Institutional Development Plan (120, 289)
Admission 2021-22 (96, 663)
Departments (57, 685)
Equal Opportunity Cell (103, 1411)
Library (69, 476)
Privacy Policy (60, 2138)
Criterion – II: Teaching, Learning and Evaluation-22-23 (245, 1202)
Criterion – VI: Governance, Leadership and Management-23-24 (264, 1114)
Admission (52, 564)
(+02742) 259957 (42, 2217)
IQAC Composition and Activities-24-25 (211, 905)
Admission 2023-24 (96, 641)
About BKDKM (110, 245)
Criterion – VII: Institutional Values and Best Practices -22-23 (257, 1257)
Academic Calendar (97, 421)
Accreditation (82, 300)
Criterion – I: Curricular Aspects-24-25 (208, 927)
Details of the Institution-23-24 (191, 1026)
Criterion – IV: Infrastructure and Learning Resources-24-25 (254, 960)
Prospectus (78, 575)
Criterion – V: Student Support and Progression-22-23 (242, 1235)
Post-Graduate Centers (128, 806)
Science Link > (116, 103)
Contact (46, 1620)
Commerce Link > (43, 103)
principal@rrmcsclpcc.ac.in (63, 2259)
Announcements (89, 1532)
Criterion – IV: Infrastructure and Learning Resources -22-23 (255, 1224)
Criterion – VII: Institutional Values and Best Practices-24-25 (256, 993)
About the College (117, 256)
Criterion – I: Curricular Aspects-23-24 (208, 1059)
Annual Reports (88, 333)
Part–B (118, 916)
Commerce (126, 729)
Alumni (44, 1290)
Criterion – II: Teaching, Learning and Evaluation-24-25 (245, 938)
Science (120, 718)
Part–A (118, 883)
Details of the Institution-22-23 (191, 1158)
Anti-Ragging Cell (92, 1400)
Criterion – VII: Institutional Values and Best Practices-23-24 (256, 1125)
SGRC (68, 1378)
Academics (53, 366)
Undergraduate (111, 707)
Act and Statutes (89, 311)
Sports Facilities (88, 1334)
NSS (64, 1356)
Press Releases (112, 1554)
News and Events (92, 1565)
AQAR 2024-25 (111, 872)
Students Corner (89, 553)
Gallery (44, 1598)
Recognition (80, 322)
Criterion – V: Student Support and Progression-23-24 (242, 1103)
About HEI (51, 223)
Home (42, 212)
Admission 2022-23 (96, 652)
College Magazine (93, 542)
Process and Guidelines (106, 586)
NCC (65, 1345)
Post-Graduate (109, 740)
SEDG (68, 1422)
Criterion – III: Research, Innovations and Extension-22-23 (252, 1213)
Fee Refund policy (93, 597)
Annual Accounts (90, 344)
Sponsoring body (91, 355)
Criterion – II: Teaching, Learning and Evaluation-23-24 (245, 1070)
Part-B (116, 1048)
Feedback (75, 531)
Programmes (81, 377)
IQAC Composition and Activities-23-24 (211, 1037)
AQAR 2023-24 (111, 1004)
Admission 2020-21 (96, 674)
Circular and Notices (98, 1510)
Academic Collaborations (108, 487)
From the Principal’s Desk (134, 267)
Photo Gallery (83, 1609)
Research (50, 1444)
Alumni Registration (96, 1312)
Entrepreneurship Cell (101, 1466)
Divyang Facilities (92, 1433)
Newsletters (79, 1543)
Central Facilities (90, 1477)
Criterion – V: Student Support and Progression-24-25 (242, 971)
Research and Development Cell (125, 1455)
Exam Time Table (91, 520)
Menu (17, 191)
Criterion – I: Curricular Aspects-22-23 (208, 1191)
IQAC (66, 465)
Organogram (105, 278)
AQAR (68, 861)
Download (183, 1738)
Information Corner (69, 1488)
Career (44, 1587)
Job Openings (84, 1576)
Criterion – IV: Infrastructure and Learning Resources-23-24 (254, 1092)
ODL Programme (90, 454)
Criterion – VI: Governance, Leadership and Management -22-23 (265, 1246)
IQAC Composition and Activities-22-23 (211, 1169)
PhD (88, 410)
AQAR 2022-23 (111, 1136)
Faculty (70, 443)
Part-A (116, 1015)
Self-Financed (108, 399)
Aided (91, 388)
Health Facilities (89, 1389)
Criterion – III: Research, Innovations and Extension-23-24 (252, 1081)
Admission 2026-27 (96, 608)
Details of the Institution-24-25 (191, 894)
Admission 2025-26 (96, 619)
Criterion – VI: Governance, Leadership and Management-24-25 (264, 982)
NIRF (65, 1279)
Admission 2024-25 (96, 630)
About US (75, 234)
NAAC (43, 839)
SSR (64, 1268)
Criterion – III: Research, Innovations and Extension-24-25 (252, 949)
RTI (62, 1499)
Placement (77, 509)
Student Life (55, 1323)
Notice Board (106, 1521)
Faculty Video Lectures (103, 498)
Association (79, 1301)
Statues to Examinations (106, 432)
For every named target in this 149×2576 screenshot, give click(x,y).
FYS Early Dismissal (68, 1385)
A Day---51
------------------------------------------------
When the word "Infrastructure" shows up in a line of the material, count that line; report only the final number.

3